Candidate: Tsong-Li Wang
Advisor: Dennis Shasha
3:30 p.m., Thursday, January 24, 1991
12th floor conference room, 719 Broadway


Recently, several prototype and commercial systems based on a loosely-coupled shared-nothing architecture have been proposed and built for database applications. To achieve speed-ups proportional to the number of processors for operations such as selections and joins, such systems often distribute data across storage units using a hashing function. In the first part of this thesis, we investigate ways of minimizing response time for various multi-join queries in such systems. We develop a dynamic programming algorithm for queries whose closures are chains. We next prove the NP-completeness for more general queries and propose four heuristics for them. We then evaluate experimentally the relative performance of these heuristics and their performance relative to optimums. The empirical results show that a hybrid heuristic combining our chain algorithm with a heuristic related to Kruskal's spanning tree algorithm performs well.
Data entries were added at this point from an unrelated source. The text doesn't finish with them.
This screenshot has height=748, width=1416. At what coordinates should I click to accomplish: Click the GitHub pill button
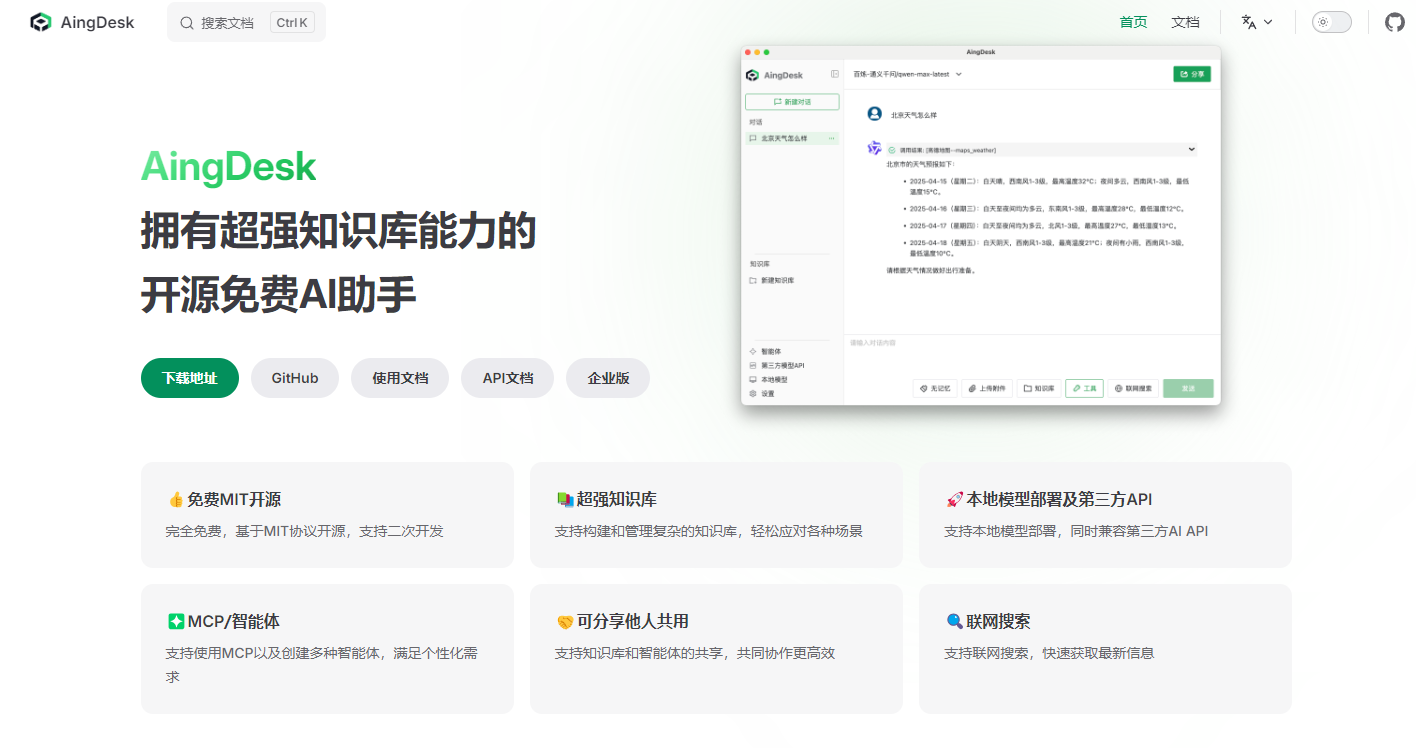coord(295,378)
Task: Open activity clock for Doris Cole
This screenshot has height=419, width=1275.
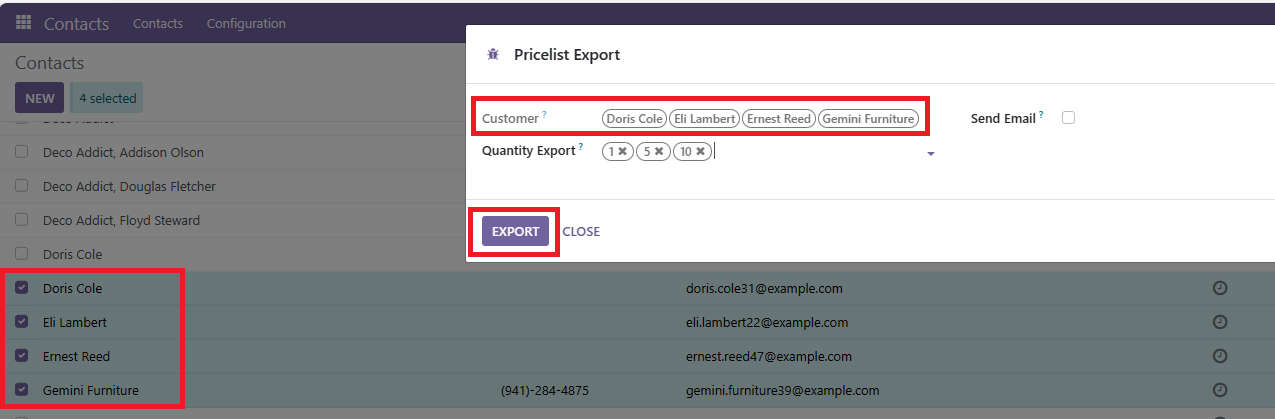Action: (x=1219, y=288)
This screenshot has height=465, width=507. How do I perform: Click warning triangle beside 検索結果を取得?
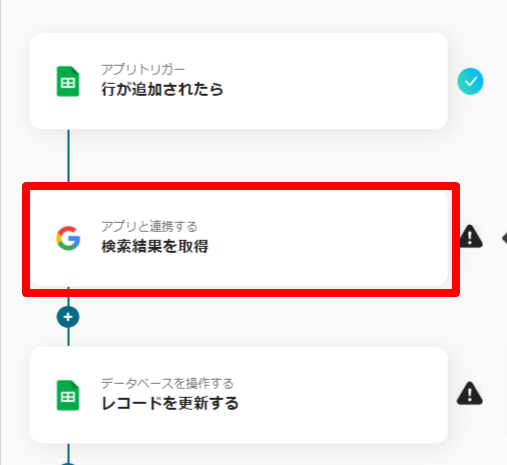[471, 237]
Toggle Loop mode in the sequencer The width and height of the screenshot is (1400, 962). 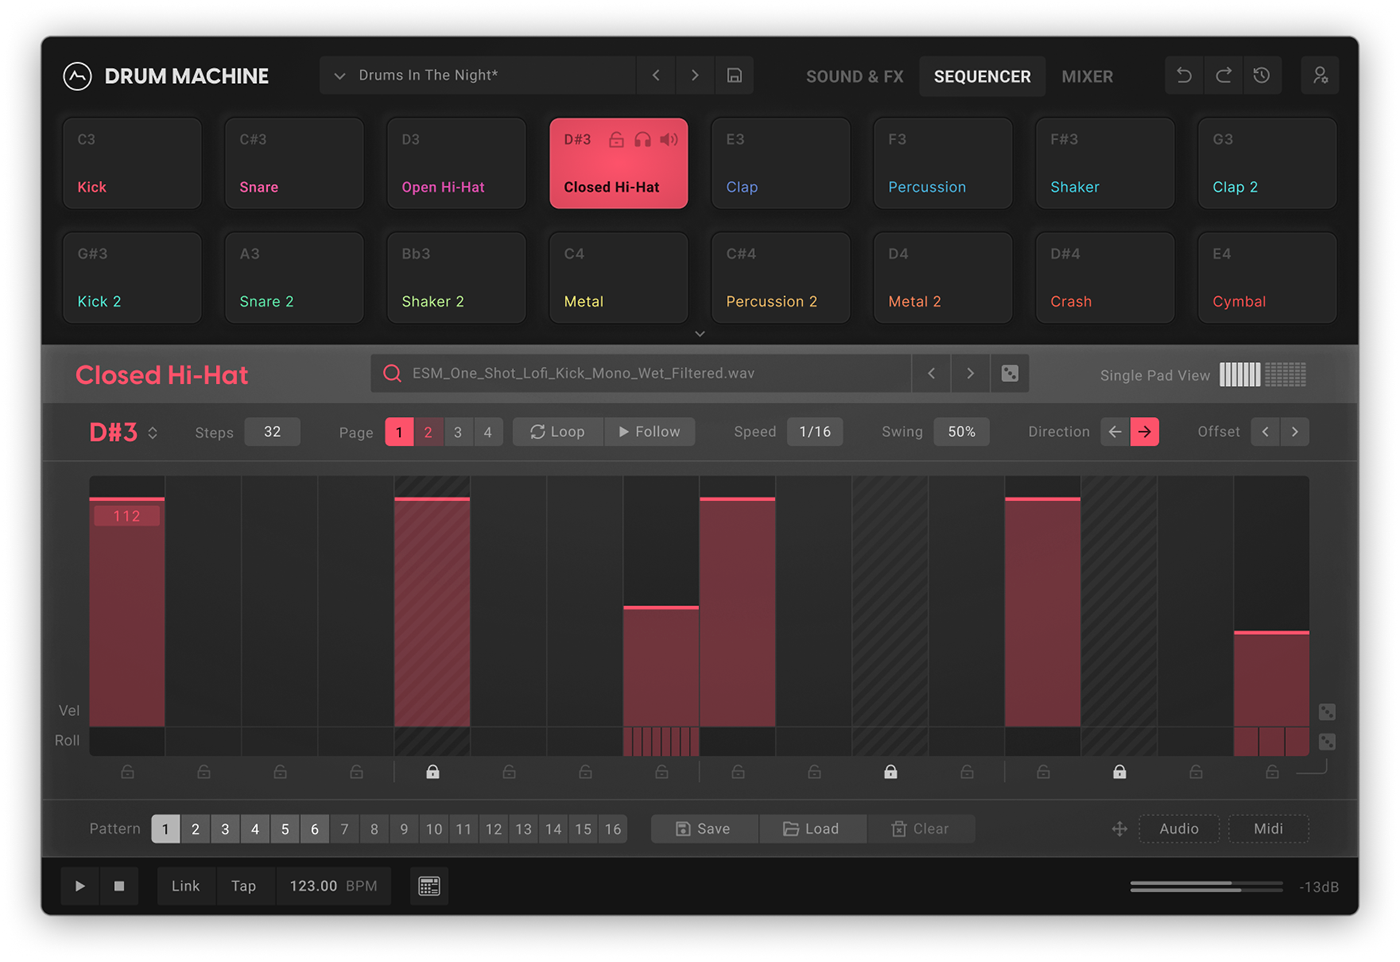click(x=557, y=431)
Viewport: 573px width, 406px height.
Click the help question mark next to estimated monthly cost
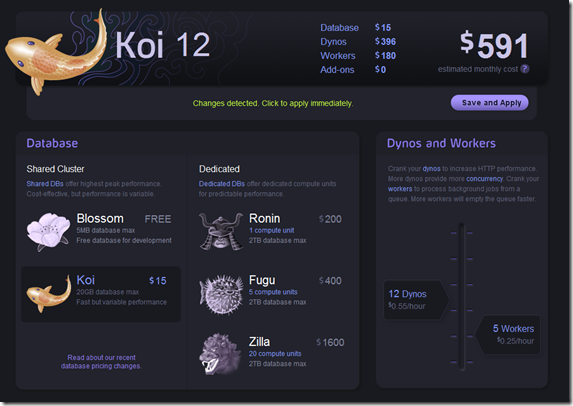[525, 69]
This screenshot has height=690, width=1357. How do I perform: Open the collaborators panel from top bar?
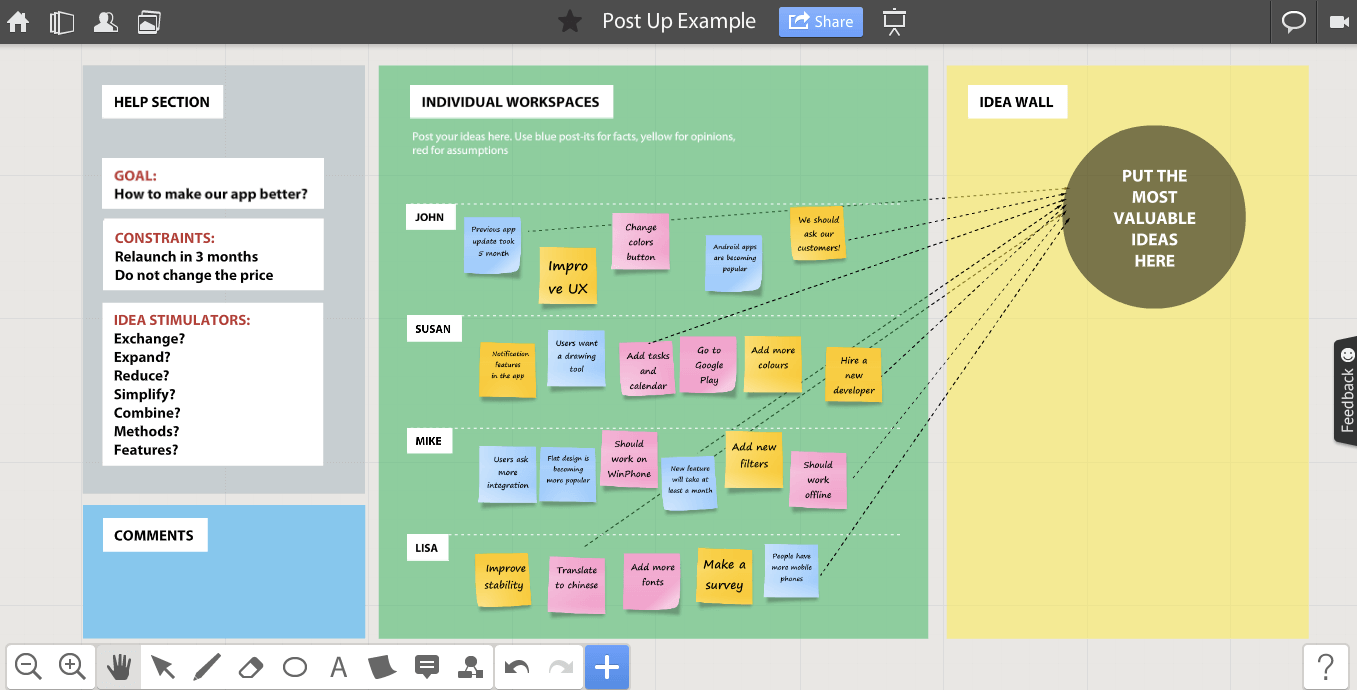click(106, 21)
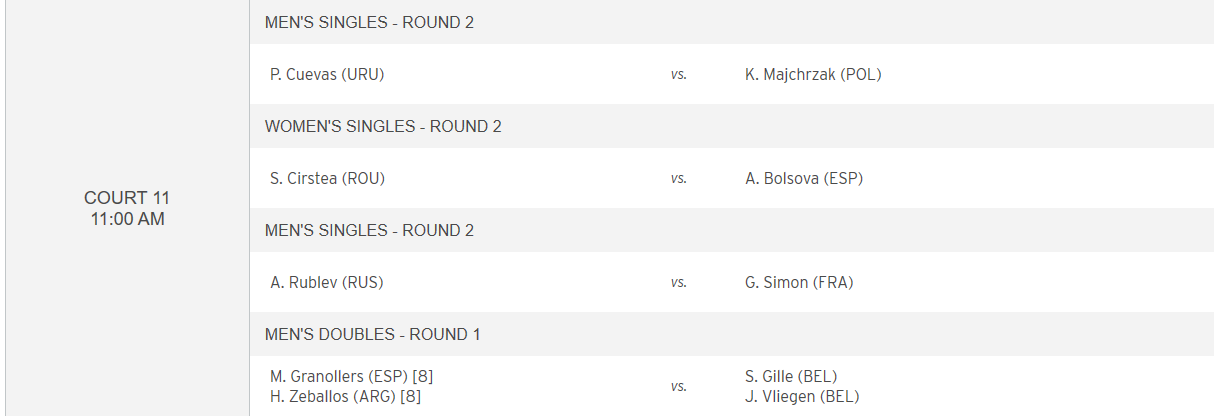Click A. Bolsova (ESP) player name
The image size is (1214, 416).
(x=804, y=178)
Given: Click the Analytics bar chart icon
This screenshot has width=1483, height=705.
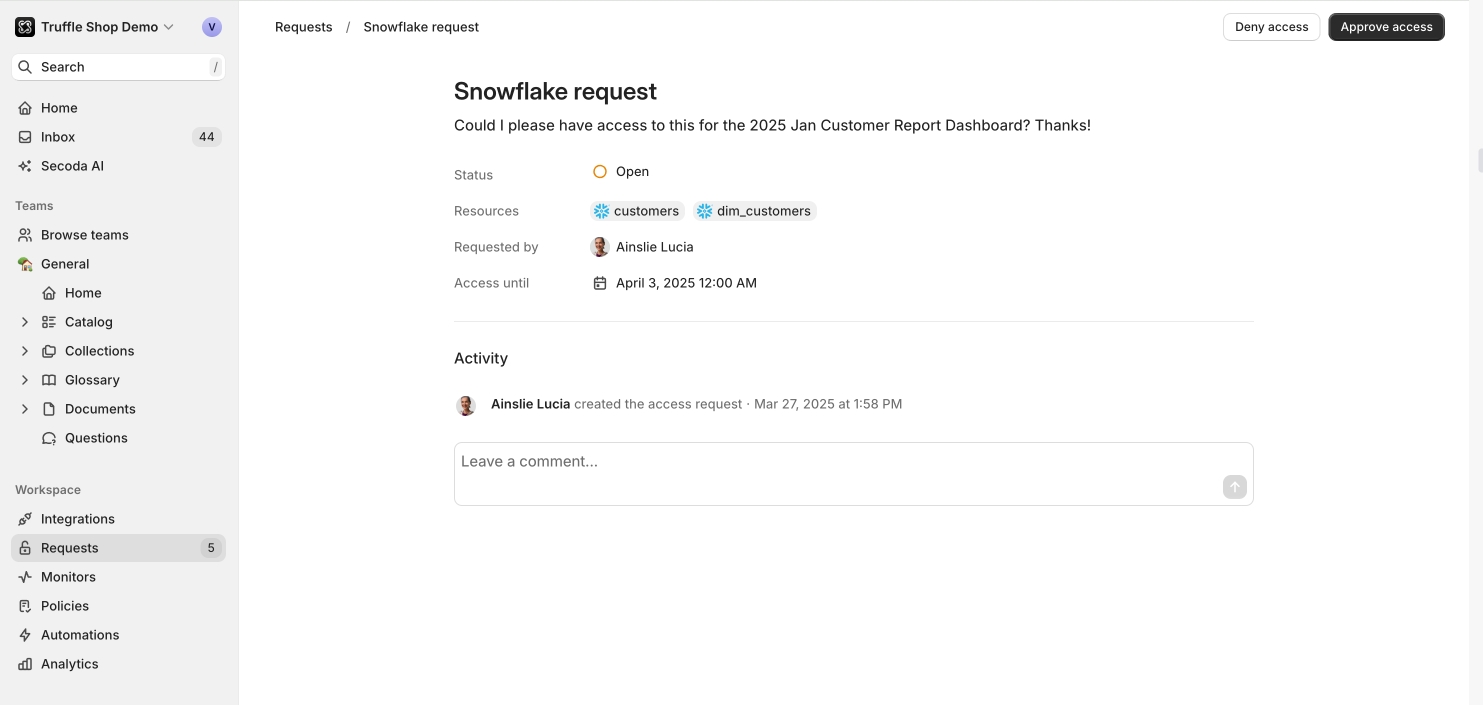Looking at the screenshot, I should pyautogui.click(x=25, y=664).
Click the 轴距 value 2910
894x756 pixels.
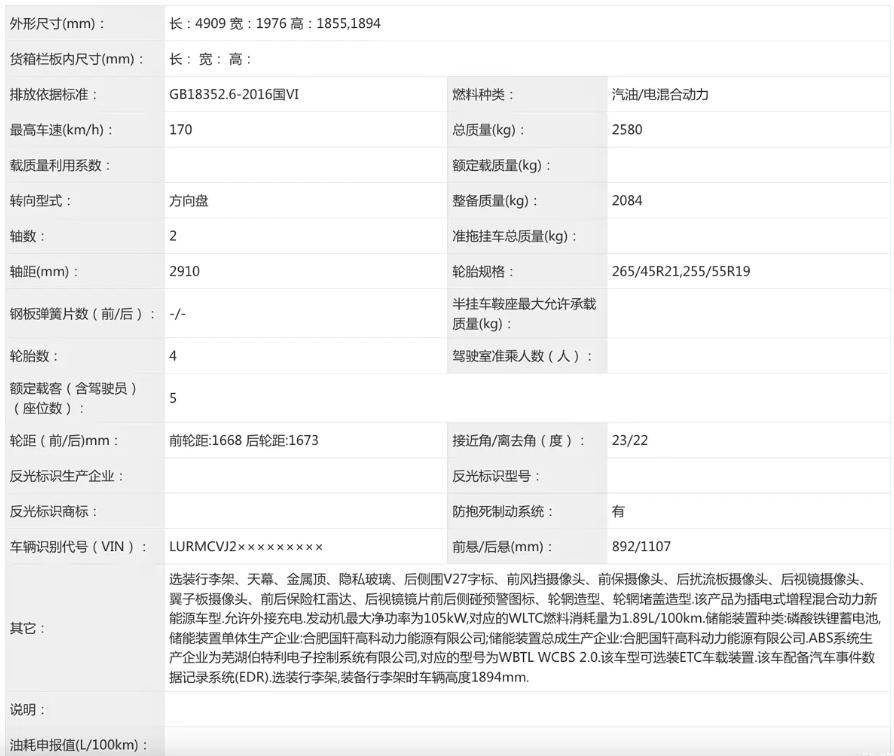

In the second part of the thesis, we present a scheme to answer best-match queries from a file containing a collection of objects. A best-match query is to find the objects in the file which are closest (according to some (dis)similarity measure) to a given target.

Previous work suggested that one can reduce the computational effort required to achieve the desired results using the triangle inequality when starting with a data structure for the file which reflects some precomputed intrafile distances. We generalize the technique to allow the optimum use of any given set of precomputed intrafile distances. We then extend our scheme to a class of queries for retrieving similar or dissimilar objects that commonly arise in vision and molecular biology. Artificial data and actual protein sequences are used to illustrate the effectiveness of our scheme for different queries, and to compare its performance with previous algorithms.

Finally, we implement our techniques into a tree information system that enables users to retrieve and extract information from trees based on approximate comparison. We expect this system to have applications in pattern recognition, biology, linguistics, and programming languages. The system is implemented in C and X-windows, and is fully operational on SUN workstations.